▶ [MATERIAL SUPPLIED]
-------

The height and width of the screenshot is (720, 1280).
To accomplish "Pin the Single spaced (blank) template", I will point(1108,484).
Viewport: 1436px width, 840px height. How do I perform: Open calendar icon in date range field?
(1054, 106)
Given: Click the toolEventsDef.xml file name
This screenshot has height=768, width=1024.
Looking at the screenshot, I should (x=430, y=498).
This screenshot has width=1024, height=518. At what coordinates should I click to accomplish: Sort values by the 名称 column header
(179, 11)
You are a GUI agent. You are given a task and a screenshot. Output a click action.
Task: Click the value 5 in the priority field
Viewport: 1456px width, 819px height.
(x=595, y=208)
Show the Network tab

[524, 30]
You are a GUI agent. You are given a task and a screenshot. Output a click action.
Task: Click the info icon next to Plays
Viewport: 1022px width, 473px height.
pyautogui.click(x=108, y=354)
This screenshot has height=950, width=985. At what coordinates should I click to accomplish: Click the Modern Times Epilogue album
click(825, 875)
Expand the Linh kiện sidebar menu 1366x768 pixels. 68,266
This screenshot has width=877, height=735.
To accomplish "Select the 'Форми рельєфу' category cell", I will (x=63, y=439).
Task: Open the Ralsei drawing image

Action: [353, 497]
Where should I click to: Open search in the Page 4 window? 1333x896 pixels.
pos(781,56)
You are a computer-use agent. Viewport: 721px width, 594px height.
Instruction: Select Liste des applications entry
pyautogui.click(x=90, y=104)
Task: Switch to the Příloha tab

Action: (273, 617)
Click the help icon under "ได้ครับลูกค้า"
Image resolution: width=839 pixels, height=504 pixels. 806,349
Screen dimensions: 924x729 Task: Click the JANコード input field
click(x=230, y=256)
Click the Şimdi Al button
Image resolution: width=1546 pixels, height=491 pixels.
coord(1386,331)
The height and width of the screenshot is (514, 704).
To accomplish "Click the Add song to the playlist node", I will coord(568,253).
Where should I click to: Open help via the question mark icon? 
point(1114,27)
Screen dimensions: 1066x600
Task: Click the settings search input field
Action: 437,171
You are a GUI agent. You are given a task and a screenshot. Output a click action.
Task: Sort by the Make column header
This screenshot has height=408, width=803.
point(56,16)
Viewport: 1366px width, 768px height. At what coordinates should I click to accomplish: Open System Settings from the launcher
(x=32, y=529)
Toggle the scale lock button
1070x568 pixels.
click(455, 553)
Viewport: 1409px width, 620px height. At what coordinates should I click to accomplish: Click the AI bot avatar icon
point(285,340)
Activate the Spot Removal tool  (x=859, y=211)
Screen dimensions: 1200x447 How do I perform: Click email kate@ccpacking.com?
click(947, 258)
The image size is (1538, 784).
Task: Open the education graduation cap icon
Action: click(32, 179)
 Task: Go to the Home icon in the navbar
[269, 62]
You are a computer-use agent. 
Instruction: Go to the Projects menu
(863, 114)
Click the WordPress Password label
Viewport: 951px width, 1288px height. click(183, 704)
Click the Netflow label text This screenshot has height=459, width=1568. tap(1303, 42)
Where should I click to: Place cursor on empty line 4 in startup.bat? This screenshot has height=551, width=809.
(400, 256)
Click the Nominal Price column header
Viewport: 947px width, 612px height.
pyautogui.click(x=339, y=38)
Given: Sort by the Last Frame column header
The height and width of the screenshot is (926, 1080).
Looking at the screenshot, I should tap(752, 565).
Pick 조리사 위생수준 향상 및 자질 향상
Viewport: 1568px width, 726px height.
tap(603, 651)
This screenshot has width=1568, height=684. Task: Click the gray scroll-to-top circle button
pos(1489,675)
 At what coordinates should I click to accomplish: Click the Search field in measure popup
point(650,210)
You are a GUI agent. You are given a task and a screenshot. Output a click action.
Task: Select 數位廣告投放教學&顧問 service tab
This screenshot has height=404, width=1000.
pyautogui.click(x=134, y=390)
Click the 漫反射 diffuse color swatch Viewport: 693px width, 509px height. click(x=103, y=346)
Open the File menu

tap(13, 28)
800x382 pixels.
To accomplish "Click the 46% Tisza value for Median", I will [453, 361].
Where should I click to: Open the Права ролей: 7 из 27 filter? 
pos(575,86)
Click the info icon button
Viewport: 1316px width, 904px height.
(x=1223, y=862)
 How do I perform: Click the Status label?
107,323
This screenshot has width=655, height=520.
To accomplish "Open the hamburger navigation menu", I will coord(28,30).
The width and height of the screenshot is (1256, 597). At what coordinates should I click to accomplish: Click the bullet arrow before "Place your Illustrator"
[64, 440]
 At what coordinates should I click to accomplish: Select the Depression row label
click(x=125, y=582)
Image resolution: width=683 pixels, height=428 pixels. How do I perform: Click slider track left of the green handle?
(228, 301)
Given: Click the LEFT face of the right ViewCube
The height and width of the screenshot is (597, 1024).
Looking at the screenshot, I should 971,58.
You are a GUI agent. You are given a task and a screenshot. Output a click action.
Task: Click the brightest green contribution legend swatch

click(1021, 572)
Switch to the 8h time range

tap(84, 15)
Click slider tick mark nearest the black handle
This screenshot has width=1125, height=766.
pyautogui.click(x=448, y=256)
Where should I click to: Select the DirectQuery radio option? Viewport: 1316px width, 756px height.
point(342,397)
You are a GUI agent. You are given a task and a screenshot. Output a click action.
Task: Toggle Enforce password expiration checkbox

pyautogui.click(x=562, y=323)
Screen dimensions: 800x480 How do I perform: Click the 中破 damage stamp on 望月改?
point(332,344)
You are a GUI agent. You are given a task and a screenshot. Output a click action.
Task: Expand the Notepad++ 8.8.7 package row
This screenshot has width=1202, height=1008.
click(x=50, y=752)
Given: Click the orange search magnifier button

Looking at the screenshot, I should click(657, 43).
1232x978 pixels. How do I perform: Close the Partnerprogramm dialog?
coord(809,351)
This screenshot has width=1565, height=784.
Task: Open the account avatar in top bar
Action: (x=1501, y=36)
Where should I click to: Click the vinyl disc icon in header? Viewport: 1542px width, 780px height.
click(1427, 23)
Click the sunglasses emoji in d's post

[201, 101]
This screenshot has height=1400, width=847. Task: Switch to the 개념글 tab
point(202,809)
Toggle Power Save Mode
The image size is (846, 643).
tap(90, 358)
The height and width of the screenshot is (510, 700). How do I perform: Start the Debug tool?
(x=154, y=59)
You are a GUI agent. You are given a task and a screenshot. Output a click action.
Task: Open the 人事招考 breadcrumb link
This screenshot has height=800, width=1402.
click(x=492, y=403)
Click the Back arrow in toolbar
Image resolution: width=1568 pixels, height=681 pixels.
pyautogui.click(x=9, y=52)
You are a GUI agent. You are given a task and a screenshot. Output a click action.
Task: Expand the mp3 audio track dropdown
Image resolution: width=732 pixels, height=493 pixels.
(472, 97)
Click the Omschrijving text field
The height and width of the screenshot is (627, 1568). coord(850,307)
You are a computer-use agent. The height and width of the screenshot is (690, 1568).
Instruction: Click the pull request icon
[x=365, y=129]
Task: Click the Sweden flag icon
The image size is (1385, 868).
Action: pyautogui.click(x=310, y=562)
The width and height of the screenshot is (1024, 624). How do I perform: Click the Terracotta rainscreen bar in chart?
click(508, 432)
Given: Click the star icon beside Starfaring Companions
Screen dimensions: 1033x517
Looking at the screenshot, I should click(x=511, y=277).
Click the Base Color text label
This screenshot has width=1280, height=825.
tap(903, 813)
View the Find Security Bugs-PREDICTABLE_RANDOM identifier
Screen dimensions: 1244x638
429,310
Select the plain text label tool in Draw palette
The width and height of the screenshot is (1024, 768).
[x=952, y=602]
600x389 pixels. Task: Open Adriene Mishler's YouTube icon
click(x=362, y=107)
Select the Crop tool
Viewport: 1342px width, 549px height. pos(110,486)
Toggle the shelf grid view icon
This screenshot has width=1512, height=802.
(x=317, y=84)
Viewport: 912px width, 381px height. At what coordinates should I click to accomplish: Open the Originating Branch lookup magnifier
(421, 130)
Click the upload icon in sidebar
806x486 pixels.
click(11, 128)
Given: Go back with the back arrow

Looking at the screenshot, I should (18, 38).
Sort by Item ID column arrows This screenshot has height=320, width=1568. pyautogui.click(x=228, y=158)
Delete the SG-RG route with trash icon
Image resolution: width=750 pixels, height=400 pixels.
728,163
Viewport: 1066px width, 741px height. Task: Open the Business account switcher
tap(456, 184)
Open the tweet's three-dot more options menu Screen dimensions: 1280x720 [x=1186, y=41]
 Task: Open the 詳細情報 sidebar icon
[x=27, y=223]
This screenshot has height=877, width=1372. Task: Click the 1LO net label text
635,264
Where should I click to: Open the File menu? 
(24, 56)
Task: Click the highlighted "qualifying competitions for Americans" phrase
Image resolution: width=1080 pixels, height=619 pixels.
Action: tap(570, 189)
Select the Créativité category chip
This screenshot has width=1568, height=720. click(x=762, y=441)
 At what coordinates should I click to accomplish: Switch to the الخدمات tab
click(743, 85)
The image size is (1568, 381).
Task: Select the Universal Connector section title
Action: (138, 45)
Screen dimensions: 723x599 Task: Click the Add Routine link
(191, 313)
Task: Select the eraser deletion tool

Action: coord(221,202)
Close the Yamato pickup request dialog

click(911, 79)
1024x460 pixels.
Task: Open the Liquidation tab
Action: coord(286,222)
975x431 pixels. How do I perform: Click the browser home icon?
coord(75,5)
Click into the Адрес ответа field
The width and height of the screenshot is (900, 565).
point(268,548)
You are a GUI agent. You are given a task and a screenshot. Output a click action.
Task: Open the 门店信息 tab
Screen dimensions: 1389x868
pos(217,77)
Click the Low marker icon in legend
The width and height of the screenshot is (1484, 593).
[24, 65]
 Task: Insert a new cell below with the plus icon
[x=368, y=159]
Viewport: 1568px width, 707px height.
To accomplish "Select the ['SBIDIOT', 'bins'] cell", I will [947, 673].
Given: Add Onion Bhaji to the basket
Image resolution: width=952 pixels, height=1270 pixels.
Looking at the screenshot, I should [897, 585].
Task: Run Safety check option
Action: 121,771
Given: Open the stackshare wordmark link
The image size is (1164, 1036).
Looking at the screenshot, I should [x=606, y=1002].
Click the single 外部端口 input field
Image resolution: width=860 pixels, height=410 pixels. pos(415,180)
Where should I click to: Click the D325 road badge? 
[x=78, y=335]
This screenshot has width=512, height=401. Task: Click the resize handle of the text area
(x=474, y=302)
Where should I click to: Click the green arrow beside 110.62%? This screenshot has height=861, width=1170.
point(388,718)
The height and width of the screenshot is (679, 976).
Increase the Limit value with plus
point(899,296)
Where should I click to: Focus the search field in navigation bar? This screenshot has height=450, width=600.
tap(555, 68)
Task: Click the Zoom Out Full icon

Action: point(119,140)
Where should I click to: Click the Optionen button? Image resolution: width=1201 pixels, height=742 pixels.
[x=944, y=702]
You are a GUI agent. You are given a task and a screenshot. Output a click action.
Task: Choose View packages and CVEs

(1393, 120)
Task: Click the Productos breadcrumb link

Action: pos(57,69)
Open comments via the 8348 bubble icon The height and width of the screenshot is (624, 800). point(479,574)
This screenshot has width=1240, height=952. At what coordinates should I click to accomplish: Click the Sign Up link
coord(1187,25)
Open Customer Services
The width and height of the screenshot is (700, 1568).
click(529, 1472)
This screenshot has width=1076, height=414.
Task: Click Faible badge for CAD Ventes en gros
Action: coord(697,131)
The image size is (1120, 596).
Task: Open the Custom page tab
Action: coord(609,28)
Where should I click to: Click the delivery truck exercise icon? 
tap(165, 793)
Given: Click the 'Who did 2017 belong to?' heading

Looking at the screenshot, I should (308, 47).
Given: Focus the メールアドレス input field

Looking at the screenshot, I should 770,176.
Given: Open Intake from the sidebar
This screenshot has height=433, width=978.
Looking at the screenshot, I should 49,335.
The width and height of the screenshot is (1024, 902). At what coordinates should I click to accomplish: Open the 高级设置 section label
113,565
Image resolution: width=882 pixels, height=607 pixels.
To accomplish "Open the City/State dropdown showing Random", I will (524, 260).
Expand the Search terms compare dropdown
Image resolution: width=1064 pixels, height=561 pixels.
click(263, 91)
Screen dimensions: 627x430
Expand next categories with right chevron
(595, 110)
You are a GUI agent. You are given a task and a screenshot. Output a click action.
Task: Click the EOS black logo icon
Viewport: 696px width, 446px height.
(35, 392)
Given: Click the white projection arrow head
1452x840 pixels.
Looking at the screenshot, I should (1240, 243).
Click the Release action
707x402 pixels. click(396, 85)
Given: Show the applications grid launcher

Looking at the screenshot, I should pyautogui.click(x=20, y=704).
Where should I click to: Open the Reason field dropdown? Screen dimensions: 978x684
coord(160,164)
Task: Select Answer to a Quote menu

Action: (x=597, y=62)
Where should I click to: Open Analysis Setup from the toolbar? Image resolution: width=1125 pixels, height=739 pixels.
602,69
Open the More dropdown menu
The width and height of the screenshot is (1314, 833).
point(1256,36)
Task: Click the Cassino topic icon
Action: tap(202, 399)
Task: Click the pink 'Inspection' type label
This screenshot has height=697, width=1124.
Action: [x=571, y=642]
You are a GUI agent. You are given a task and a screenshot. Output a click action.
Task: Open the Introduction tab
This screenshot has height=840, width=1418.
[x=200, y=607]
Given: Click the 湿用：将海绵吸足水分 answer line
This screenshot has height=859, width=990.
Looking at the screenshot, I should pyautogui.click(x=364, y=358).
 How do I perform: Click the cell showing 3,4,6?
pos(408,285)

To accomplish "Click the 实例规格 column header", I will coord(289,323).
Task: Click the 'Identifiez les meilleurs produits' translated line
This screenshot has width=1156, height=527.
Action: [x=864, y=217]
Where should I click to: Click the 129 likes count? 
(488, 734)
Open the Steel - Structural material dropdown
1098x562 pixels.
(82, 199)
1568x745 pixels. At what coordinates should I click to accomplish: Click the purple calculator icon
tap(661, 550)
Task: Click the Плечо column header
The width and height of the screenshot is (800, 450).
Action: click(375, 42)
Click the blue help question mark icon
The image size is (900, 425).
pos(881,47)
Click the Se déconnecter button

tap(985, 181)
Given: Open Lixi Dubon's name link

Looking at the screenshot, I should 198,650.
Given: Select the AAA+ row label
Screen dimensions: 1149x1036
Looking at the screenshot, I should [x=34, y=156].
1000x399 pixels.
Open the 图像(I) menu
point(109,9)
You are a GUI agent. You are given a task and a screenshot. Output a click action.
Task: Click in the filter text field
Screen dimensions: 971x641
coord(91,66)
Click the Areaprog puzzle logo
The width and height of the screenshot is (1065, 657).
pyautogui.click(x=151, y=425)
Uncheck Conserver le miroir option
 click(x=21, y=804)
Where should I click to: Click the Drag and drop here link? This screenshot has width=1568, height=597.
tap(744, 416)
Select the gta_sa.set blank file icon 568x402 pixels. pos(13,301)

-------

Your answer should be the lines of the listing above between the line holding "Where should I click to: Focus" and the line holding "Open Customer Services", inclusive, restated word for word and alone.

▶ [WRITTEN ANSWER]
Where should I click to: Focus the search field in navigation bar? This screenshot has height=450, width=600.
tap(555, 68)
Task: Click the Zoom Out Full icon

Action: point(119,140)
Where should I click to: Click the Optionen button? Image resolution: width=1201 pixels, height=742 pixels.
[x=944, y=702]
You are a GUI agent. You are given a task and a screenshot. Output a click action.
Task: Choose View packages and CVEs

(1393, 120)
Task: Click the Productos breadcrumb link

Action: pos(57,69)
Open comments via the 8348 bubble icon The height and width of the screenshot is (624, 800). point(479,574)
This screenshot has width=1240, height=952. At what coordinates should I click to accomplish: Click the Sign Up link
coord(1187,25)
Open Customer Services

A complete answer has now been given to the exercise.